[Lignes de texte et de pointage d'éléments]
----

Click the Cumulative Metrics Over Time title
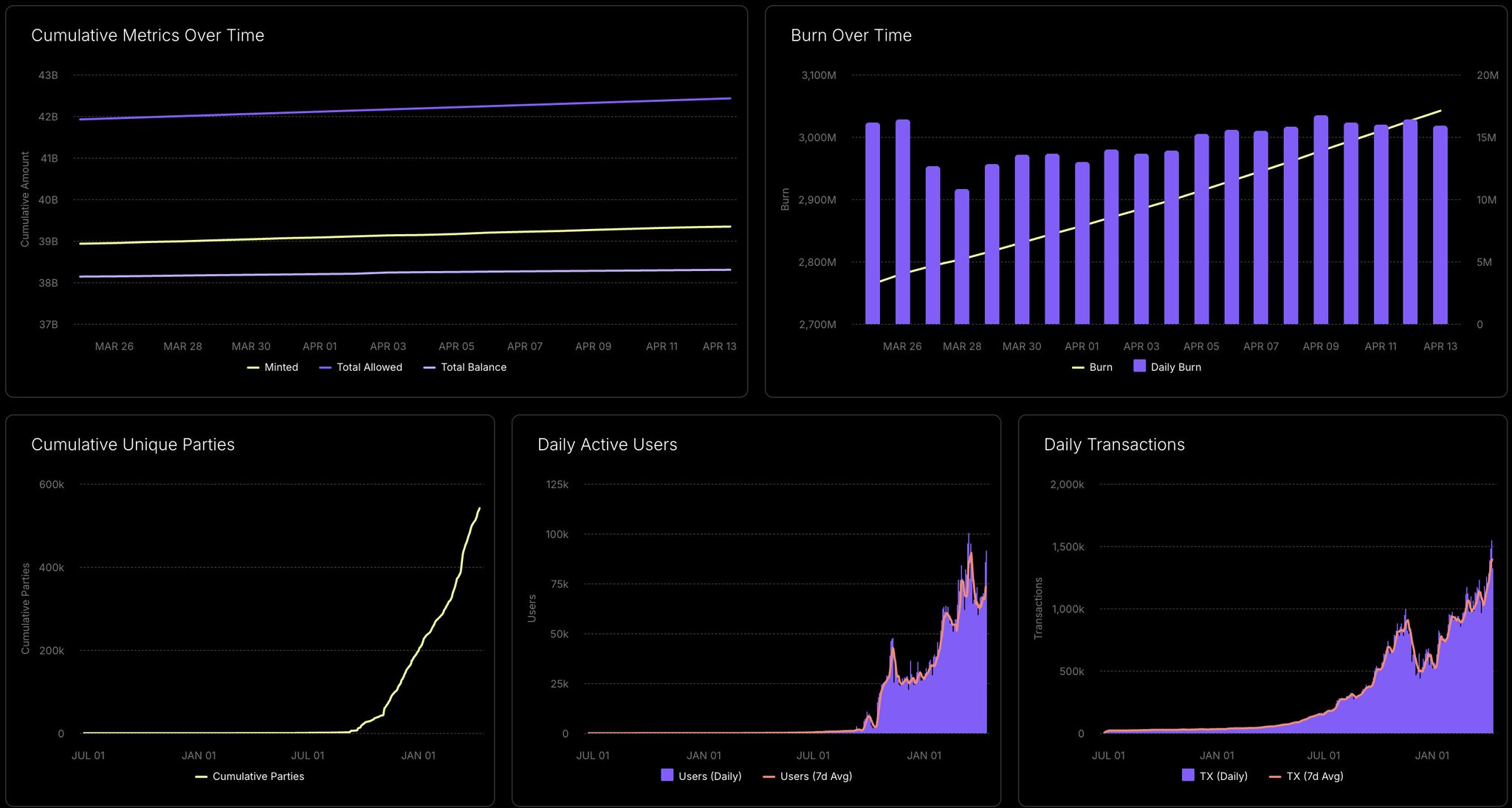This screenshot has height=808, width=1512. point(148,35)
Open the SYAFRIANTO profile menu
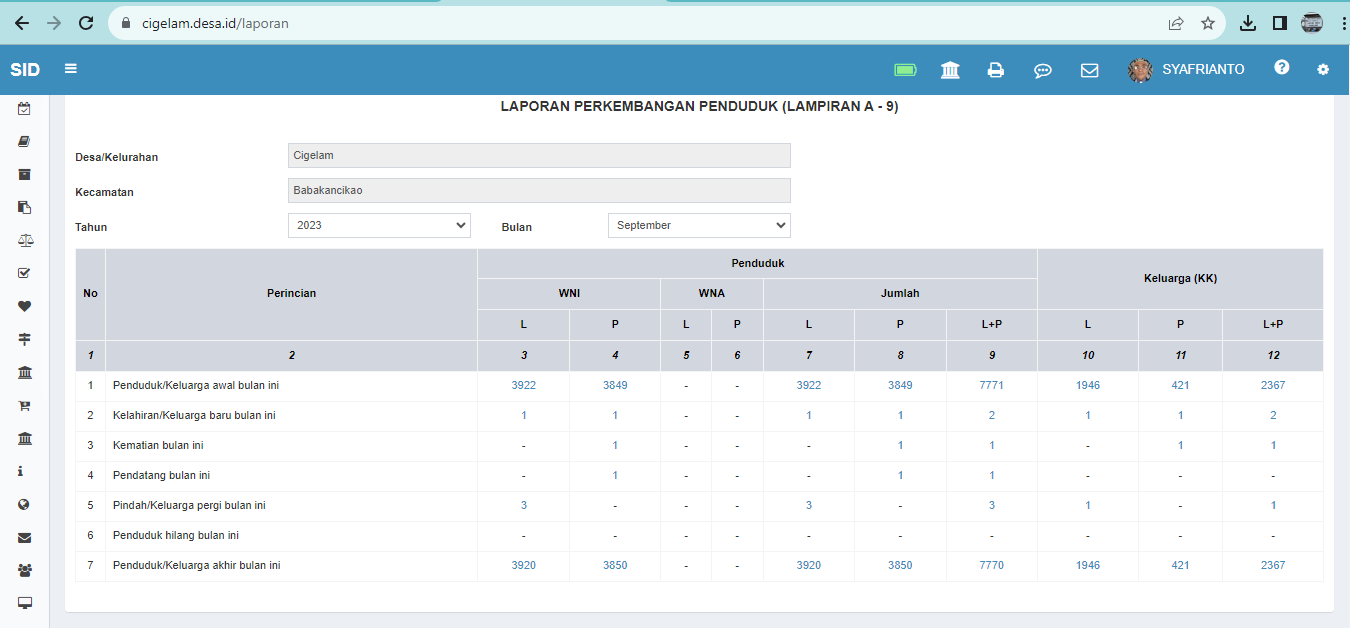1350x628 pixels. click(x=1186, y=69)
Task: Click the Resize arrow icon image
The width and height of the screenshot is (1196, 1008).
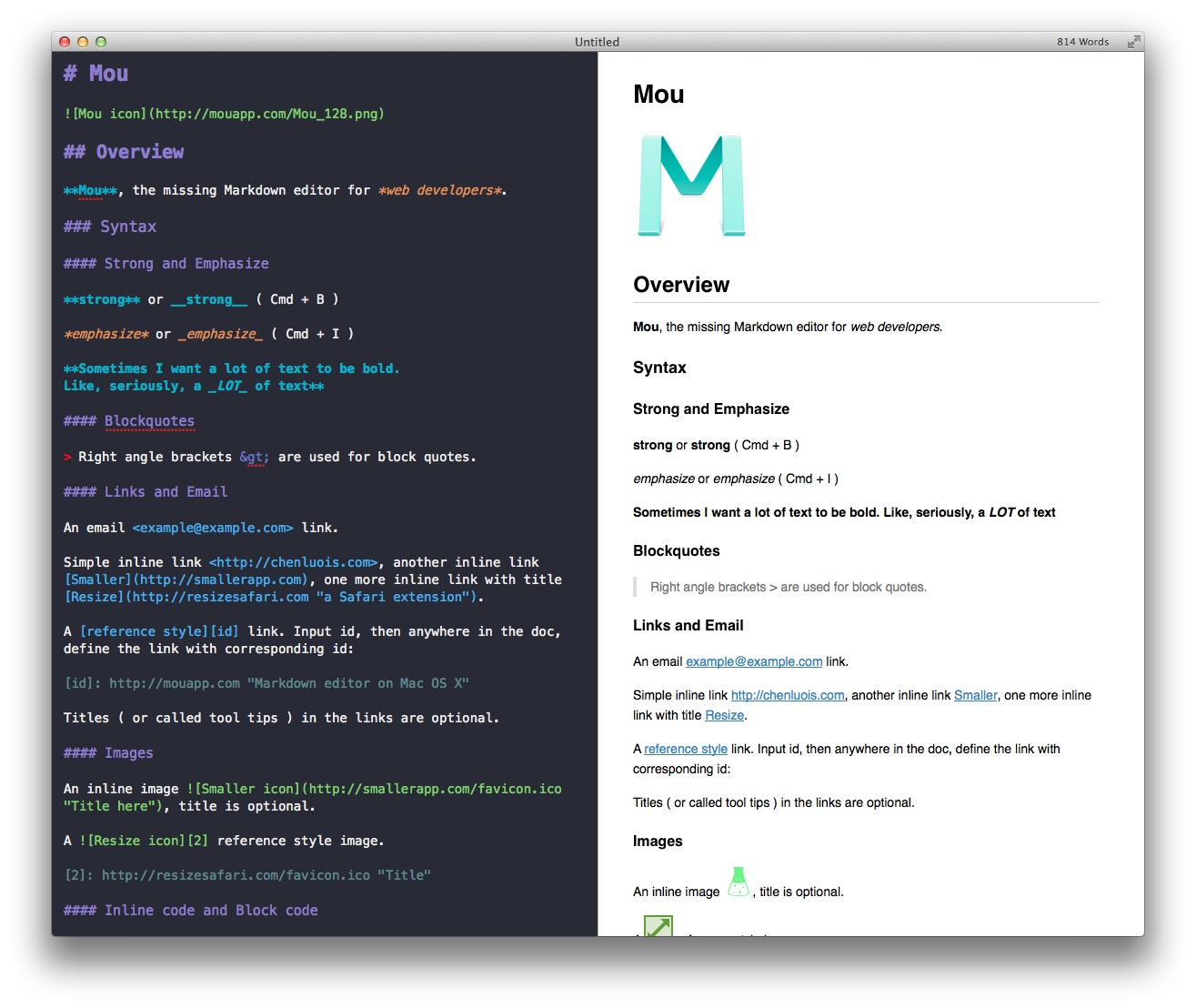Action: pyautogui.click(x=658, y=926)
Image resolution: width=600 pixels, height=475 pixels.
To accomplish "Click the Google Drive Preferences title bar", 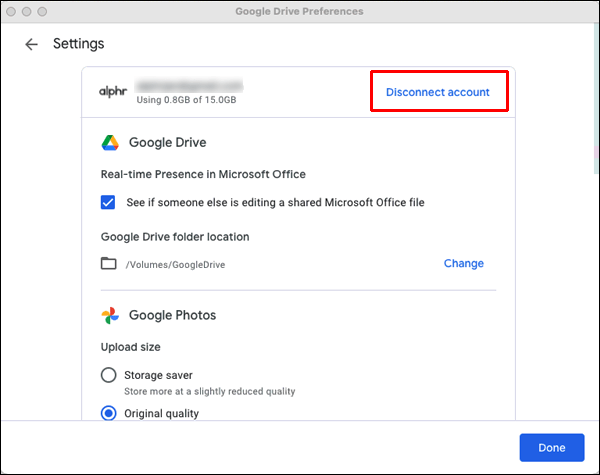I will pyautogui.click(x=299, y=11).
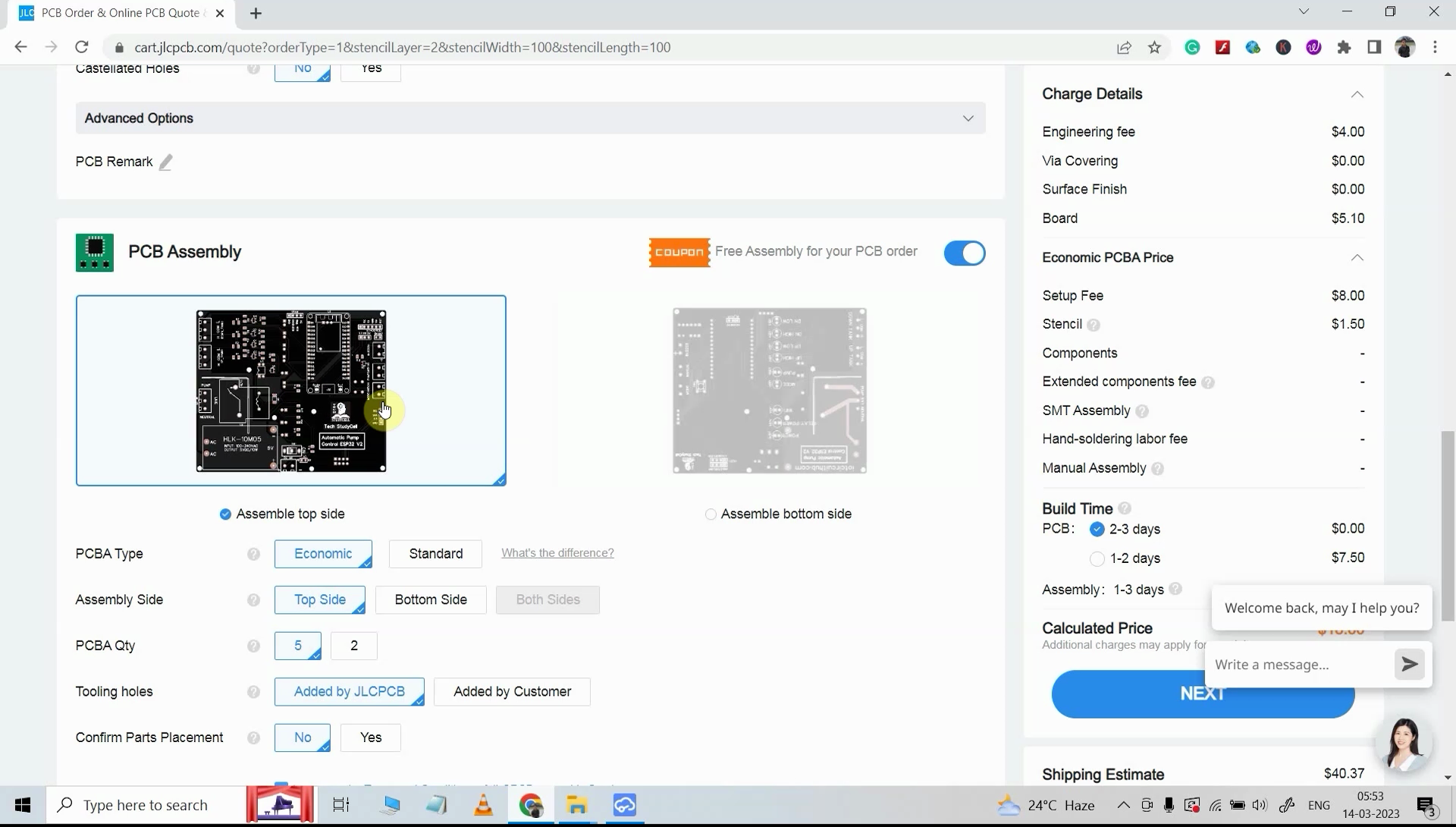Image resolution: width=1456 pixels, height=827 pixels.
Task: Select Assemble bottom side radio button
Action: [x=711, y=514]
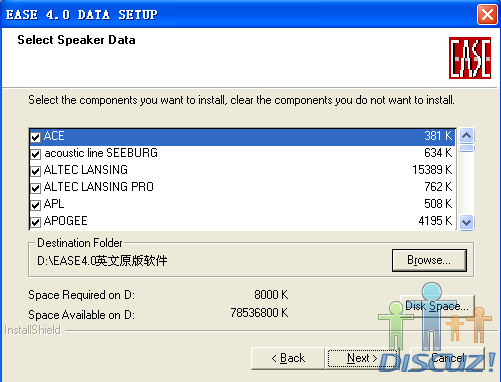Click the Disk Space button

(437, 306)
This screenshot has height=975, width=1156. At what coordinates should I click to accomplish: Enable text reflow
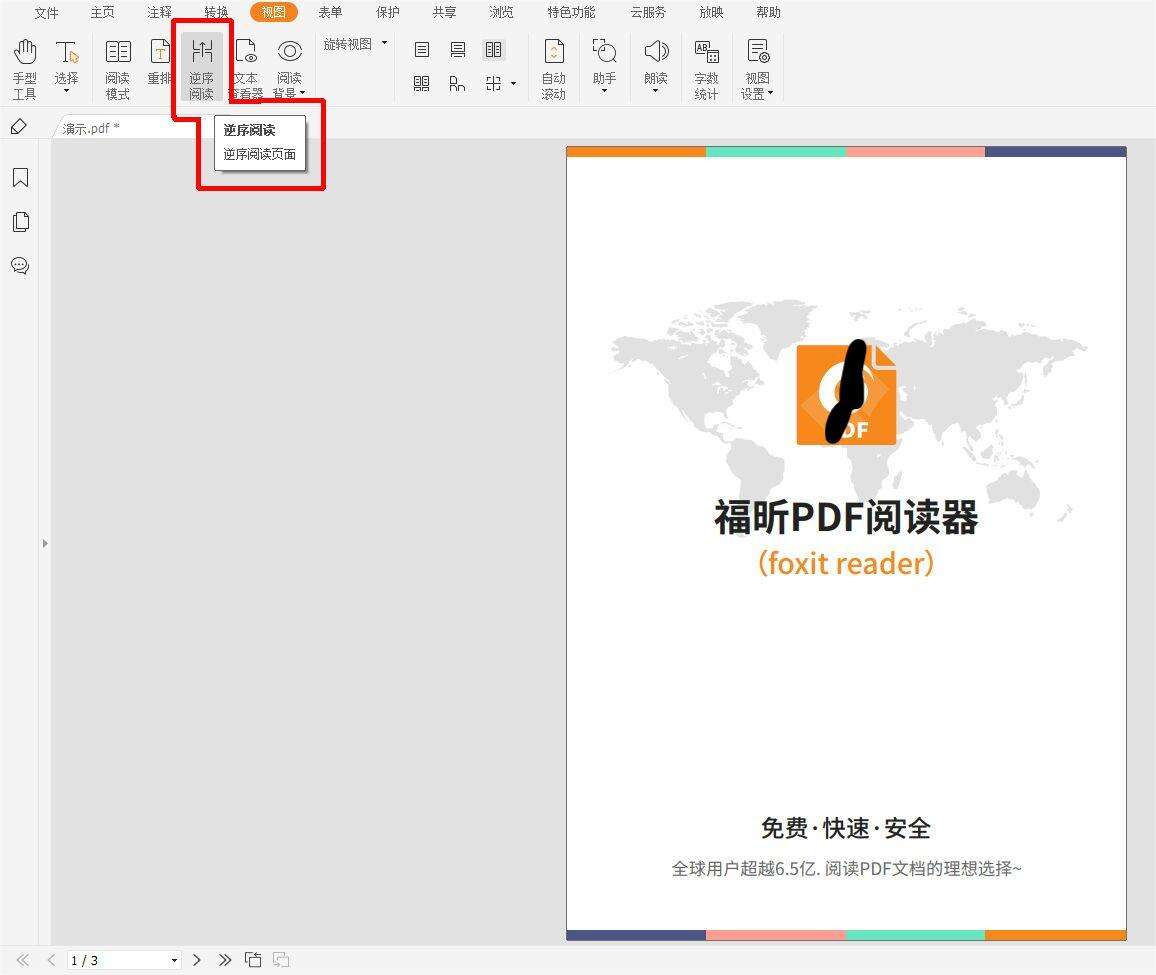click(x=159, y=67)
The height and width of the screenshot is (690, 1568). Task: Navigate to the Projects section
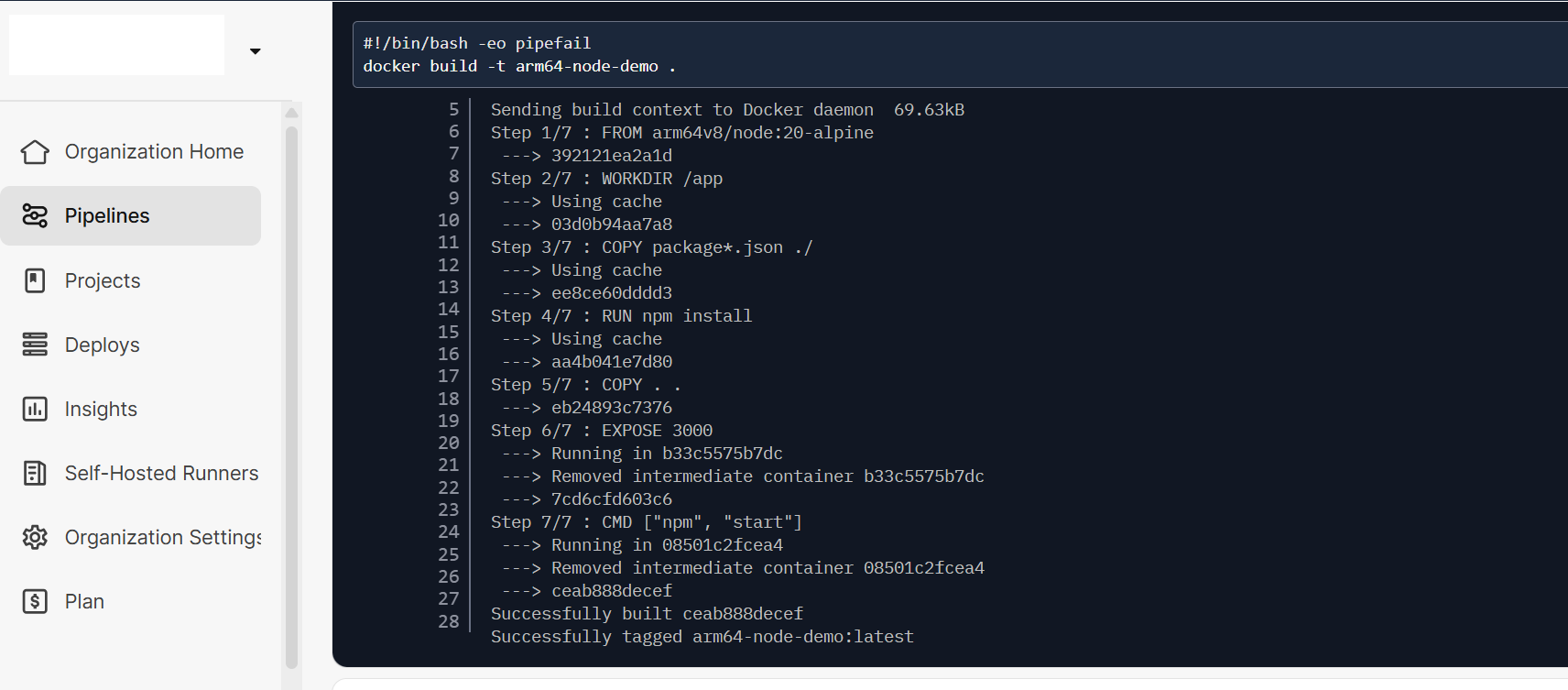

----

## Énoncé de la tâche
Recopiez telles quelles les lignes, de la première jusqu'à celle qui contient « Action: pyautogui.click(x=658, y=926) », bornes comprises. Laissez les images de côté dans votre réponse.

## Réponse rédigée
Click the Cumulative Metrics Over Time title
This screenshot has height=808, width=1512. point(148,35)
Open the SYAFRIANTO profile menu
1350x628 pixels. click(x=1186, y=69)
Task: Click the Resize arrow icon image
The width and height of the screenshot is (1196, 1008).
Action: pyautogui.click(x=658, y=926)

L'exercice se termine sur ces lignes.